- _SET EXERCISE 1_
Please condense the paragraph of the regular expressions help page that begins "An invalid Regex will trigger" into a short list of its main facts.
- _SET EXERCISE 2_
According to the regular expressions help page, what is the maximum number of regular expressions one script may contain?
- _SET EXERCISE 3_
From the regular expressions help page, retype the passage from "There is a limit" up to and including "is no duplication.", with every character unchanged.

---------- SELECTED PASSAGE

Help Center

Implementing Regular Expressions in Extractor Scripts

Using Regular Expressions (Regex) in File Extractor requires the RE and SetRE instructions. The former defines a Regex and the latter makes use of it. Other instructions are optional.

The RE Script Instruction

The RE <name> <expression> instruction declares Regex in the File Extractor script, as shown in the following example:

RE MyRegex1    \s* (?<protocol> TCP|UDP) \s+ (?<localnam> \S+) : (?<localpor> \S+)

The <name> must be a combination of any alphanumeric characters and underscores, no whitespace is allowed. Opposed to that, the <expression>, as already noted, can have whitespace which is ignored but can be used to make the text more legible.

An invalid Regex will trigger a script parsing error. The error message will contain a reference to the script line number and the <name>. In addition, the message will also specify why the Regex is invalid and provide an offset inside the <expression> which caused the Regex compilation to fail. As an example, for \S+\s+(\S+ the error message will state 'unmatched ( at offset 7'.

There is a limit of 32 regular expressions per script. All expressions are kept in compiled form and are cached inside an Extractor-wide cache to ensure that if the same Regex is used in more than one script then there is no duplication.

The SetRE Script Instruction

The SetRE <name> instruction applies a previously defined Regex to the Extractor input buffer and sets an arbitrary mixture of fields and extractor variables (both are case-insensitive) according to the data captured by Regex. For example:

SetRE MyRegex1

The instruction sets the intrinsic regexrc variable to 0 if Regex does not match, or to the count of matched characters if a match occurred. An example of a complete and working script which makes use of this variable (it does not have to be declared) is shown in the following example.

Record NETSTAT
FileType Text
RE MyRegex1 (?<PROTOCOL>TCP) \s+ (?<LOCALNAM>\S+) : (?<LOCALPOR>\S+) \s+ (?<FOREIGNN>\S+) : (?<FOREIGNP>\S+)
Label NewLine
SetRE MyRegex1
If regexrc = 0 NewLine
DeliverRecord
Goto NewLine

The ConsumeRE Script Instruction

The SetRE instruction is string oriented and reads the Extractor input buffer with the delimiters being ignored (however the EOL handler is called). It consumes the whole input buffer and advances the current position to the end of the buffer regardless of how much data was captured by the regular expression. The same whole buffer consuming behavior takes place even if there was no match. As a result, data which is of no interest is skipped. If SetRE finds the buffer is empty it reads the next line. This allows the script to move along the input data and read subsequent lines without making explicit coding effort.

However, this will mean that no more than one SetRE instruction can be applied to the same input data. A Record can contain many fields and capturing data for all of them would result in very lengthy expressions which would be difficult to maintain and understand. This translates into the need to apply more than one SetRE instruction to the same data.

--------------------
---------- RAW DATA

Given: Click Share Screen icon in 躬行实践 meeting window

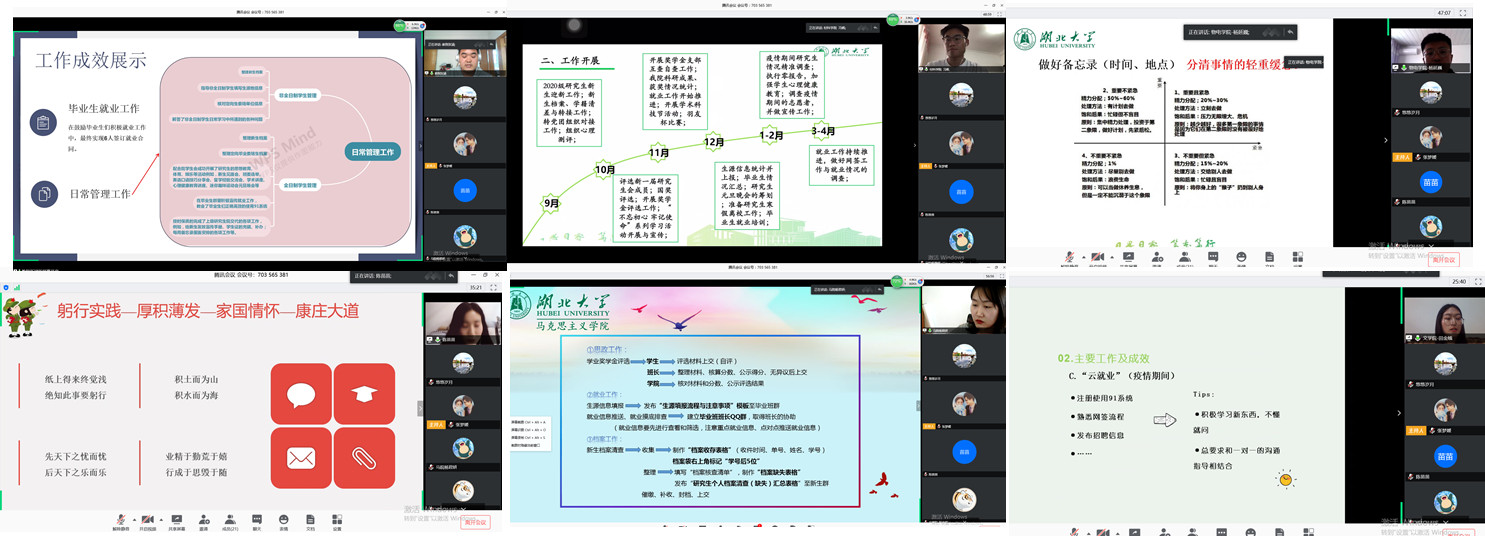Looking at the screenshot, I should point(177,521).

--------------------

- _TASK RESULT 1_
- An invalid Regex causes a script parsing error.
- The error message gives the script line number and the Regex <name>.
- It states why the Regex is invalid and gives the offset in the <expression> where compilation failed.
- Example: for \S+\s+(\S+ the message reads 'unmatched ( at offset 7'.

- _TASK RESULT 2_
32 regular expressions per script.

- _TASK RESULT 3_
There is a limit of 32 regular expressions per script. All expressions are kept in compiled form and are cached inside an Extractor-wide cache to ensure that if the same Regex is used in more than one script then there is no duplication.